Je n'oublie pas que lors de la primaire de la gauche qui a permis la victoire de François Hollande, il a vaillamment soutenu la cause d'une authentique social-démocratie et qu'il n'a jamais eu peur d'affirmer et d'afficher cette identité au sein d'idéologues et de dogmatiques même pas guéris du marxisme.

Je n'oublie pas qu'il a tenté - et ce n'était pas un mince exploit - d'abord comme ministre de l'Intérieur puis comme Premier ministre de sauvegarder autant qu'il pouvait l'autorité de l'Etat, les exigences de la sécurité et la fermeté de la Justice. Je considère que ses désaccords avec Christiane Taubira n'étaient pas loin d'un titre de gloire qui aurait dû montrer le chemin clairvoyant à François Hollande.
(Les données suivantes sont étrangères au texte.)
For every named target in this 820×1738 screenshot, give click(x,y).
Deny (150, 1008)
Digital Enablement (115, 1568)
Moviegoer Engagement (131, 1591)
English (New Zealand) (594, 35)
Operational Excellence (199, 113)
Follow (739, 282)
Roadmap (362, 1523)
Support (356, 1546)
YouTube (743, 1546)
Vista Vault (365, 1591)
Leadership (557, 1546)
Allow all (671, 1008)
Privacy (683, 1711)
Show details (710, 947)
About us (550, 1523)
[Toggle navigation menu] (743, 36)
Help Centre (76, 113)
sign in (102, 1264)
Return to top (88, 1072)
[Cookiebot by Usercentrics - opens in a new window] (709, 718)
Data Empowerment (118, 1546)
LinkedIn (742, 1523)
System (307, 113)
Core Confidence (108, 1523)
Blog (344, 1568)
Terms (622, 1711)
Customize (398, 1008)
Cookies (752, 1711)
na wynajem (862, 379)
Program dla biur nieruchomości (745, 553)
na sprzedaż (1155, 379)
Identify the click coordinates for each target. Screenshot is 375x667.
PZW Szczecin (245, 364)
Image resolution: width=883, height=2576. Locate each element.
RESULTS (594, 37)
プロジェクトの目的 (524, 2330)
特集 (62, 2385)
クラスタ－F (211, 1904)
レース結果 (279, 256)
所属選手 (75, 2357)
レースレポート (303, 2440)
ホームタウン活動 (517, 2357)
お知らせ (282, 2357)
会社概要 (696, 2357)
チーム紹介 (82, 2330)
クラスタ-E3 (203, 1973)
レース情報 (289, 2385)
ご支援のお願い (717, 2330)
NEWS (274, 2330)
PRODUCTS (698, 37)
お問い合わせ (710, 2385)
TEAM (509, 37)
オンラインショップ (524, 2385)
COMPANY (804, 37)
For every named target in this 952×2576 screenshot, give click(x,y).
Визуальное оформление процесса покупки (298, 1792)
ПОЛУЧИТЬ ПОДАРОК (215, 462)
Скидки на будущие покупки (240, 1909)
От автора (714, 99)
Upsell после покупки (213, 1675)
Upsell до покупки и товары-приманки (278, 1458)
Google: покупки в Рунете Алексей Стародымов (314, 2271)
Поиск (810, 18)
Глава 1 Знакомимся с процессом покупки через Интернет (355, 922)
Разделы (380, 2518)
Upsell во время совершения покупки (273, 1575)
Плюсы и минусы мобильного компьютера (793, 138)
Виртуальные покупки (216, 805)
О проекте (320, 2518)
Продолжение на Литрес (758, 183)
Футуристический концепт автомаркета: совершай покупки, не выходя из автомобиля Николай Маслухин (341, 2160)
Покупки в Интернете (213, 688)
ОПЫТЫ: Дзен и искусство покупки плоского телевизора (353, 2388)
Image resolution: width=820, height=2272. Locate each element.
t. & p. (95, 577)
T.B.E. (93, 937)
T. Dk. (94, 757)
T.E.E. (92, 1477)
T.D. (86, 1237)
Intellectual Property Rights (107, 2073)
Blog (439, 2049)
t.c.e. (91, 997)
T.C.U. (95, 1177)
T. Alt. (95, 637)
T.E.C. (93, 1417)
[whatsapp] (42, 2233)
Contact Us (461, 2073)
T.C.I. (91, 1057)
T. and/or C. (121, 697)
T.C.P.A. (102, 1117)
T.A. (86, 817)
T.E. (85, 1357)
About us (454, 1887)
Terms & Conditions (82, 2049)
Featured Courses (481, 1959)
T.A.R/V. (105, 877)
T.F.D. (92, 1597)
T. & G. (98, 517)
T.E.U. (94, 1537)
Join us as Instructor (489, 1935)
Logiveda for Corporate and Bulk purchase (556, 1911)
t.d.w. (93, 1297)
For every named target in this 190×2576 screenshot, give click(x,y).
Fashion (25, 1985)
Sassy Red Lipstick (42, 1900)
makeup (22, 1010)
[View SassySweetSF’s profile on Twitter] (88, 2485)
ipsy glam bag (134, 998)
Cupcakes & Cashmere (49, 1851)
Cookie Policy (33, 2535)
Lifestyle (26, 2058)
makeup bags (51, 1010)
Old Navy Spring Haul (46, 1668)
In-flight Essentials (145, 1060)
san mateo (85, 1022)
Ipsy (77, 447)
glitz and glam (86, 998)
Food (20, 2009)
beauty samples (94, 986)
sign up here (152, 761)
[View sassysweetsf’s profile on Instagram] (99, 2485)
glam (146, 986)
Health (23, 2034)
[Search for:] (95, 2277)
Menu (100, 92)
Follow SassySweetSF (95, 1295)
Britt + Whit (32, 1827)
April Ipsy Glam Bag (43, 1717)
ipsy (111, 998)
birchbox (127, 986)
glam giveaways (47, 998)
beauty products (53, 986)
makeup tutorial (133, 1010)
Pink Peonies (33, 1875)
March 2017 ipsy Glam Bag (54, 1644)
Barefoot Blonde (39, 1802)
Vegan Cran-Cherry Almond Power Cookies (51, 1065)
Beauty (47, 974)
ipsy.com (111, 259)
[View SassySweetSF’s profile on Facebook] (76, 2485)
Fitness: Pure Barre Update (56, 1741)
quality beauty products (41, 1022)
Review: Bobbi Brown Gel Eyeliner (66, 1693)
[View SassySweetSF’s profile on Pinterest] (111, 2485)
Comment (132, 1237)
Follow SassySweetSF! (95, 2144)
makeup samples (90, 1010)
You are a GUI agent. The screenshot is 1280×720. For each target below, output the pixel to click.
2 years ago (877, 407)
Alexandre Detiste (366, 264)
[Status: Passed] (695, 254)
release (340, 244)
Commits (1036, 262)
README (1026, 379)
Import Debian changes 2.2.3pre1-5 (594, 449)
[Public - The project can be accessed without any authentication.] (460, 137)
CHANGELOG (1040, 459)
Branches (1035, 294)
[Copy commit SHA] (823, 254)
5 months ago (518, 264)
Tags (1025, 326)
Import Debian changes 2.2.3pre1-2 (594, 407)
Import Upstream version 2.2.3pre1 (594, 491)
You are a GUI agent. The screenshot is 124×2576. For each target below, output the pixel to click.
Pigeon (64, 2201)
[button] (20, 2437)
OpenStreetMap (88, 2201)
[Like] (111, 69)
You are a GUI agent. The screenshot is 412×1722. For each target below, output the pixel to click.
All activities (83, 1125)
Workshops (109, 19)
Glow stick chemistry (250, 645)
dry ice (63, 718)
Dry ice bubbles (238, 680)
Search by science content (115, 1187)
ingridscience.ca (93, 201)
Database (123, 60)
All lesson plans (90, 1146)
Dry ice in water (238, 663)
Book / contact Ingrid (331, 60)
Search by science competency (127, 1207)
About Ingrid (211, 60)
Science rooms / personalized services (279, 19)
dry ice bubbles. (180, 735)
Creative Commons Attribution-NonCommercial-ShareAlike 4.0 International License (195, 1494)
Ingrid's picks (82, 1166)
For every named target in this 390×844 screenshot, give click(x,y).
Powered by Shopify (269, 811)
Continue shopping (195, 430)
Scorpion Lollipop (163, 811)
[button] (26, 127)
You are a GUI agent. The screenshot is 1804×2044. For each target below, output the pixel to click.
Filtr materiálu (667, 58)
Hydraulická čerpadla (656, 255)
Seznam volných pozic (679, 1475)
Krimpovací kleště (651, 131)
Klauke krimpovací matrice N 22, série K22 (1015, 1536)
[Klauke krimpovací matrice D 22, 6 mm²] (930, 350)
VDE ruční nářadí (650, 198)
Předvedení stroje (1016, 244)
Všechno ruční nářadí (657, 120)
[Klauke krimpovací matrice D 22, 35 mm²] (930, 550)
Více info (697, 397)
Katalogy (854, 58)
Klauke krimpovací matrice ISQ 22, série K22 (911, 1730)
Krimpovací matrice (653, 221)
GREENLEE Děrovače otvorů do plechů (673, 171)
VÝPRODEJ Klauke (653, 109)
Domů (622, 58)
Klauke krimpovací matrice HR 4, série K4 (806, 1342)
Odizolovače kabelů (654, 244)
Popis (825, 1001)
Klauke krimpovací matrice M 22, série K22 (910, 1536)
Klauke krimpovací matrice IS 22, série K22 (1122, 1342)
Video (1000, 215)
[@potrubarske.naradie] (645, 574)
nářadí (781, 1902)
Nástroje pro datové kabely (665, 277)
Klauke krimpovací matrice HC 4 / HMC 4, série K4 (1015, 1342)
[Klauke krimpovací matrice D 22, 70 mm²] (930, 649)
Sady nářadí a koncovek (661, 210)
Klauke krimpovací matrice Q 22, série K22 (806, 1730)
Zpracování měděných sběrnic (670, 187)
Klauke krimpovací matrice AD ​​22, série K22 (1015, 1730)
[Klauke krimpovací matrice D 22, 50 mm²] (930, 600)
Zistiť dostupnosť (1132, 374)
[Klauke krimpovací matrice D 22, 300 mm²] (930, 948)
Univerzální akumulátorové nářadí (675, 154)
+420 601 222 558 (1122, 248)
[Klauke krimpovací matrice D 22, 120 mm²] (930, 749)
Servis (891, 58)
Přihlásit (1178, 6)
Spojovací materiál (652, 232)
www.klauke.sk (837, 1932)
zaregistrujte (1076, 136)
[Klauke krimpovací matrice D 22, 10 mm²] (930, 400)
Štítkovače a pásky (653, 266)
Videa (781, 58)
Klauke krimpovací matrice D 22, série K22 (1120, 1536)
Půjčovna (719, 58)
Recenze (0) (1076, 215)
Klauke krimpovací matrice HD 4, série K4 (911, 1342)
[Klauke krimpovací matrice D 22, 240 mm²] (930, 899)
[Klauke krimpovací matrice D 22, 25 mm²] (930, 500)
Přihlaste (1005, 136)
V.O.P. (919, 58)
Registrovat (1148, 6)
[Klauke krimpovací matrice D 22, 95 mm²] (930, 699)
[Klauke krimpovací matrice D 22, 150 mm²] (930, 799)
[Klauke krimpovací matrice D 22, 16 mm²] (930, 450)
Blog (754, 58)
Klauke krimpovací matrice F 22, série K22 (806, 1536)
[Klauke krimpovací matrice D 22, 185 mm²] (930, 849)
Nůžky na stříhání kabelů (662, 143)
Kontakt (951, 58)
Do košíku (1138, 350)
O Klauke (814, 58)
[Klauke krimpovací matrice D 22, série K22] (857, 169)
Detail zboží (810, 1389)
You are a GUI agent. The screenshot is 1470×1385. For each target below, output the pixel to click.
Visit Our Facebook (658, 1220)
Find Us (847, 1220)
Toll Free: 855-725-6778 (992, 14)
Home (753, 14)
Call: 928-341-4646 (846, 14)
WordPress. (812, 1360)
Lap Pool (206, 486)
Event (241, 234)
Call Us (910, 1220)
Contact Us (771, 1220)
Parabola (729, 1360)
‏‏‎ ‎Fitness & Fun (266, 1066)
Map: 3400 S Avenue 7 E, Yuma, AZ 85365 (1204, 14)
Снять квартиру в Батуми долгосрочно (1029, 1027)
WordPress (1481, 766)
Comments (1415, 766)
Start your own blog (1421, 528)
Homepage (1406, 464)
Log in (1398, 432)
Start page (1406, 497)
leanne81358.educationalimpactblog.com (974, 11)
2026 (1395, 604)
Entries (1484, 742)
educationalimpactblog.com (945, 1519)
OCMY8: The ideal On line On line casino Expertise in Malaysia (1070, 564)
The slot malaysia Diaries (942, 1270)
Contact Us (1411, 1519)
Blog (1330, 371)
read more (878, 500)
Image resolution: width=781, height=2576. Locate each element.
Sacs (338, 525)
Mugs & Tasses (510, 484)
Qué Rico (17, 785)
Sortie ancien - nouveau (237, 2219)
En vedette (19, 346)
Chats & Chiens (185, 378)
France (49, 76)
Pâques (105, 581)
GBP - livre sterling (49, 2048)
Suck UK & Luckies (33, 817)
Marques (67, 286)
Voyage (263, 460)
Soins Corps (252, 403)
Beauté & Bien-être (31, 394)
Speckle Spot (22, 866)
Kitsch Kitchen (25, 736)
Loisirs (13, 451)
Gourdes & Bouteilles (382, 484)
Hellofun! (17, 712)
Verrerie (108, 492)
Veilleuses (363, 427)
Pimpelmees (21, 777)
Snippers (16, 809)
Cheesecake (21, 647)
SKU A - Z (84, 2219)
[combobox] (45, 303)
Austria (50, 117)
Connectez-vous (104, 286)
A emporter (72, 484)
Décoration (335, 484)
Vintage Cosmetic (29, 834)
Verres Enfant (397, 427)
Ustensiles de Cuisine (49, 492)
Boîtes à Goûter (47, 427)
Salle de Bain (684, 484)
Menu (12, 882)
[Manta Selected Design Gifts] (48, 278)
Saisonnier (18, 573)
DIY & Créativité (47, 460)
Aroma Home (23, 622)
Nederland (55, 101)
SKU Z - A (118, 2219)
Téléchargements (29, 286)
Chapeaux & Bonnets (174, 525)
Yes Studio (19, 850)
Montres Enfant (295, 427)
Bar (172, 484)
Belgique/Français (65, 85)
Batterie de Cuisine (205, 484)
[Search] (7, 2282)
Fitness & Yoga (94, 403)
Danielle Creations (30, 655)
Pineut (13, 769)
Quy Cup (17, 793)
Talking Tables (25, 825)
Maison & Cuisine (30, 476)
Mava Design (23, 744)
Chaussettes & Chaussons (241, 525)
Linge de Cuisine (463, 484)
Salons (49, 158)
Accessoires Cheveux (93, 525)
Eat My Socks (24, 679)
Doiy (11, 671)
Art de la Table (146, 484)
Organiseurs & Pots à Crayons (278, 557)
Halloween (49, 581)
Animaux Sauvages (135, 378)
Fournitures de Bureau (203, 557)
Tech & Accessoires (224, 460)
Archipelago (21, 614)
Je n'oublie qu'il a favorisé l'ascension d'Emmanuel Macron, qu'il a insisté pour qu'il devienne ministre et je peux comprendre, sans l'approuver, la sourde hostilité qu'il a éprouvée face à ce rival qui osait venir sur son terrain et qui en plus était meilleur que lui. Au moins MV n'a-t-il jamais pris EM pour une bulle, une créature médiatique. Ce qu'il lui a fait subir comme Premier ministre, subtilement ou ostensiblement, montrait au moins qu'il ne sous-estimait pas le talent ni la menace. Et qu'il avait eu raison.

Je n'oublie pas sa puissance de travail et de dévouement, son énergie, ses combats contre les Frondeurs, l'obligation qui a été la sienne de se défier de presque tous, entre un Président de la République qui parlait trop aux journalistes, un gouvernement qui ne l'aimait pas et des Français qui ne le comprenaient plus.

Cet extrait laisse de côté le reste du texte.